There is so much more. But the more important context for the current shifting reception of Foucault (he has recently been accused of pedophilia, among other things) is the way he has been recruited, absurdly, as an avatar for “identity” or “lifestyle” politics, in the general effort to marginalize and diminish the writers and thinkers influenced by his work. This is happening exactly as the broad left faces an uncertain future of crisis and opportunity, as the neoliberal center appears to be collapsing and the far right is rising across the globe. The left needs to think about the scale of our organizing, the institutions and practices we deploy, the populations we speak to, in new ways. The “older” formations and languages still resonate, we can not understand the world we face without recourse to Marx and Marxism, to class and labor unionism, to the dynamics of empire and militarism rooted in devastating history of capitalism. But we need other resources as well, drawn from other geographies, populations, genealogies and practices. I am influenced by Fanon and Said, by Angela Davis and Robin Kelley, by Cedric Robinson and Glen Coulthard, by Emma Goldman and David Harvey, by the Combahee River Collective and Black Lives Matter, by Occupy and NoDAPL, by many overlapping threads of left thinking and organizing—in the interest of trying to find a way forward. Yes, that makes me an apostate to the comrades who feel a strong allegiance to a particular collection of genealogies. I am still getting pushed out of the contemporary versions of MARHO, all the time. But this feels like a big mistake to me; I keep trying to get back in the door. I belong to DSA, though my politics are somewhat to the left of most other members—which has a queer caucus! I go to socialist conferences and Queers and Against Israeli Apartheid meetings, I listen to anarchist radio, I read communist magazines. I keep trying to step out of the queer ghetto. The arguments in Dean and Zamora’s book, their flattening and diminishing versions of the left politics of others, keep pushing me back down and away. In a book otherwise so insightful about the political context surrounding Foucault’s work, this is dispiriting.

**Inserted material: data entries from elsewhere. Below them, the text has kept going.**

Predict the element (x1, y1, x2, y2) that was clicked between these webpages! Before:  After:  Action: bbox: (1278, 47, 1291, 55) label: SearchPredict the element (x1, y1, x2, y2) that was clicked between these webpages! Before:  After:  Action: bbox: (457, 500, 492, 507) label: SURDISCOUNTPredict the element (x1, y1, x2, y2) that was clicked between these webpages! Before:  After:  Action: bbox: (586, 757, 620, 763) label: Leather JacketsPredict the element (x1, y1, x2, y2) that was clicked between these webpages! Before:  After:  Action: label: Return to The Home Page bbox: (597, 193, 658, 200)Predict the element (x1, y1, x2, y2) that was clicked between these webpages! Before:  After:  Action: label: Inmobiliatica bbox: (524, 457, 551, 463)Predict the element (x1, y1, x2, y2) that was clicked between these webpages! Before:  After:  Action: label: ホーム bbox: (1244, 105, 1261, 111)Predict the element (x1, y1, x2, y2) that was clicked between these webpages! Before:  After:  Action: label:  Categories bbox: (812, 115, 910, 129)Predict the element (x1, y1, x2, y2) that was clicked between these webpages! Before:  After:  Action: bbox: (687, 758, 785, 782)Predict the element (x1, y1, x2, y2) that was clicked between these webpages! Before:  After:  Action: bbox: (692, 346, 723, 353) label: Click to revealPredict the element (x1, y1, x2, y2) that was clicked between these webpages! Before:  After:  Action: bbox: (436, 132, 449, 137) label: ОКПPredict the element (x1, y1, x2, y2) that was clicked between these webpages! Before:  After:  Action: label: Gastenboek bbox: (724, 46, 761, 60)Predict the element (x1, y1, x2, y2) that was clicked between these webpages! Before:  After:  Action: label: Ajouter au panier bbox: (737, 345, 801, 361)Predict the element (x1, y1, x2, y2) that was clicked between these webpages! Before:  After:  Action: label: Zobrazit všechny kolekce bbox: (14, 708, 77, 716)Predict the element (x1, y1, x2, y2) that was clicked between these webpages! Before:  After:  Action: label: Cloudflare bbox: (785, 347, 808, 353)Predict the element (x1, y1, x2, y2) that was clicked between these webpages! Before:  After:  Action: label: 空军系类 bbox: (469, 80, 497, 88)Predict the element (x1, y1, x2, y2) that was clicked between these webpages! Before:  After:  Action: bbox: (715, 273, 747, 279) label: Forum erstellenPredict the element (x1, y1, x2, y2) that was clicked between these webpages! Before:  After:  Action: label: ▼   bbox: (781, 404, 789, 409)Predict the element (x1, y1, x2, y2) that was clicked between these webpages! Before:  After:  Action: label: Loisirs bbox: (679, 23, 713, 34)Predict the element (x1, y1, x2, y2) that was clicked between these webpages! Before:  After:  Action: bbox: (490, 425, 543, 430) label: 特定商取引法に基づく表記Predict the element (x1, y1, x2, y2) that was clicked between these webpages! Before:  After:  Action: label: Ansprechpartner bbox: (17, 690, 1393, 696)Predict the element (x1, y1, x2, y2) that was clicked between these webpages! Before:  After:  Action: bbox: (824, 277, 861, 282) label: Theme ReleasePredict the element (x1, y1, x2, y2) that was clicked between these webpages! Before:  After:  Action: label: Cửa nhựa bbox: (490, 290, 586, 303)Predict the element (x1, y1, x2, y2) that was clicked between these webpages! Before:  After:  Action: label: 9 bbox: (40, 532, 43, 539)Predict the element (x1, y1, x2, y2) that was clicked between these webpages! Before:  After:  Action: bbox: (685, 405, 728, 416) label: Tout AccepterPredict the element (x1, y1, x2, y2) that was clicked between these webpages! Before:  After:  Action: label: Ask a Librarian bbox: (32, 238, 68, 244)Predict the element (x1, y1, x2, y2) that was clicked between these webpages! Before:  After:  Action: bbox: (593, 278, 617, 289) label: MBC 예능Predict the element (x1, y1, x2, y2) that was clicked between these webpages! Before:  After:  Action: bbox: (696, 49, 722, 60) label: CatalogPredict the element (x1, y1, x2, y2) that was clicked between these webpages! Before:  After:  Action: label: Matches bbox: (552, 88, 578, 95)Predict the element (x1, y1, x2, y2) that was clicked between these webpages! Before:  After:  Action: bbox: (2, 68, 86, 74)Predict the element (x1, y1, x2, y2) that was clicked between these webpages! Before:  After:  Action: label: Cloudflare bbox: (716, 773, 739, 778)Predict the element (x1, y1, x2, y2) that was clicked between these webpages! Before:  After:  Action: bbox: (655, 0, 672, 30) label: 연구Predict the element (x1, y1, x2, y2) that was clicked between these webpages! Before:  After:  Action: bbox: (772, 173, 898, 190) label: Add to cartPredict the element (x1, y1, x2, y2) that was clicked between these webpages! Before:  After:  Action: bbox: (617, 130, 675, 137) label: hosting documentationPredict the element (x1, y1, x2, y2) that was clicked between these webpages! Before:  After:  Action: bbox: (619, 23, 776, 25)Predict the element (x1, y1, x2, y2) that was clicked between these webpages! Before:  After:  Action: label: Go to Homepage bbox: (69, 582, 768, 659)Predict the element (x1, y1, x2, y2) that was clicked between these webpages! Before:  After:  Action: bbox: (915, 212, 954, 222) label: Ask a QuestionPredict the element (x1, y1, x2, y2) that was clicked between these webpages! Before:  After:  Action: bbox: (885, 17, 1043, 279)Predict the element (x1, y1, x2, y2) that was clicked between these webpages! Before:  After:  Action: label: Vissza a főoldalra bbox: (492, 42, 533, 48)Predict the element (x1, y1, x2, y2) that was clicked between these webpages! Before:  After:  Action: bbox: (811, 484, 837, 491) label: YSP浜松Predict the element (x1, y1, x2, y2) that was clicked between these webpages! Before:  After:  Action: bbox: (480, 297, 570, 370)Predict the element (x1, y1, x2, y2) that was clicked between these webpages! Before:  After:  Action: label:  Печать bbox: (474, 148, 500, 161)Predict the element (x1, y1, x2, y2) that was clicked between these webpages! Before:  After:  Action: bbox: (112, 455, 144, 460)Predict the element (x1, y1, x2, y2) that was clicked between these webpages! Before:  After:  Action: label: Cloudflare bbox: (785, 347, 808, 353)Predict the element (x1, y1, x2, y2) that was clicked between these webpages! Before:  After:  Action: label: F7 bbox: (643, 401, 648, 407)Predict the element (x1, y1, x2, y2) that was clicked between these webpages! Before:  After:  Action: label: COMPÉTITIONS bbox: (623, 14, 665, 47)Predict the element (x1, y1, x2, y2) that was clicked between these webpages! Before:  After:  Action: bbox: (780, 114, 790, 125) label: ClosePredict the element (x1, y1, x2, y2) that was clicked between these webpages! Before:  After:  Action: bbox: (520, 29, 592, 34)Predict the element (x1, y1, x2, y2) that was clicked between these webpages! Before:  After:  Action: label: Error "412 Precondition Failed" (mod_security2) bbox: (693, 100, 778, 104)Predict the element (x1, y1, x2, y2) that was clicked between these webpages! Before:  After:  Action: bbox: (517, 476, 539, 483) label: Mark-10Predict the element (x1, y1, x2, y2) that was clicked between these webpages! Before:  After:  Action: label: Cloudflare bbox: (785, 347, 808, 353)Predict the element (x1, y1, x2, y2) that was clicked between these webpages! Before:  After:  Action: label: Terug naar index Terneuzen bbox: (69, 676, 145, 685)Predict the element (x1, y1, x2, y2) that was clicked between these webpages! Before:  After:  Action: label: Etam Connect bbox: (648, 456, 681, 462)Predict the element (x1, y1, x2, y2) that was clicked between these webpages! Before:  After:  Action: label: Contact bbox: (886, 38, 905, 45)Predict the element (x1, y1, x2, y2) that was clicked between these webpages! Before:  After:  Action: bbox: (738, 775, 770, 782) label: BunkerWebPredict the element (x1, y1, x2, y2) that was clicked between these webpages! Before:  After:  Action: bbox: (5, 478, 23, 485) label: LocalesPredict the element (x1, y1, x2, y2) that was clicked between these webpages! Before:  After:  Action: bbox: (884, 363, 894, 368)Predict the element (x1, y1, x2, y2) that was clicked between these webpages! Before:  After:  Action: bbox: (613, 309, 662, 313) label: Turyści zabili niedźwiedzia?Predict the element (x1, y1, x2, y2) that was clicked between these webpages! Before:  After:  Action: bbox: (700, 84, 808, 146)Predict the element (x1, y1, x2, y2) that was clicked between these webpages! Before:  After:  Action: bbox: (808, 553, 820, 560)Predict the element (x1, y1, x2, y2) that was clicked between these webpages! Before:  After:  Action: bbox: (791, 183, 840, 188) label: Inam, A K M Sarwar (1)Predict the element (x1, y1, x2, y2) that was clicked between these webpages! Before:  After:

Note: I use these substack posts as a place to think out loud, to develop ideas and vent feelings that might gel into something more substantial later. These thoughts constitute a rough draft. I welcome comments sent to me at lisaduggan@aol.com. Meanwhile, I have a few recommendations for those unfamiliar with queer inclusive left thinking who might want to give it a shot:
Rod Ferguson, Aberrations in Black (introduction); Sophie Lewis, Full Surrogacy Now; Veronica Gago, Feminist International. Enjoy!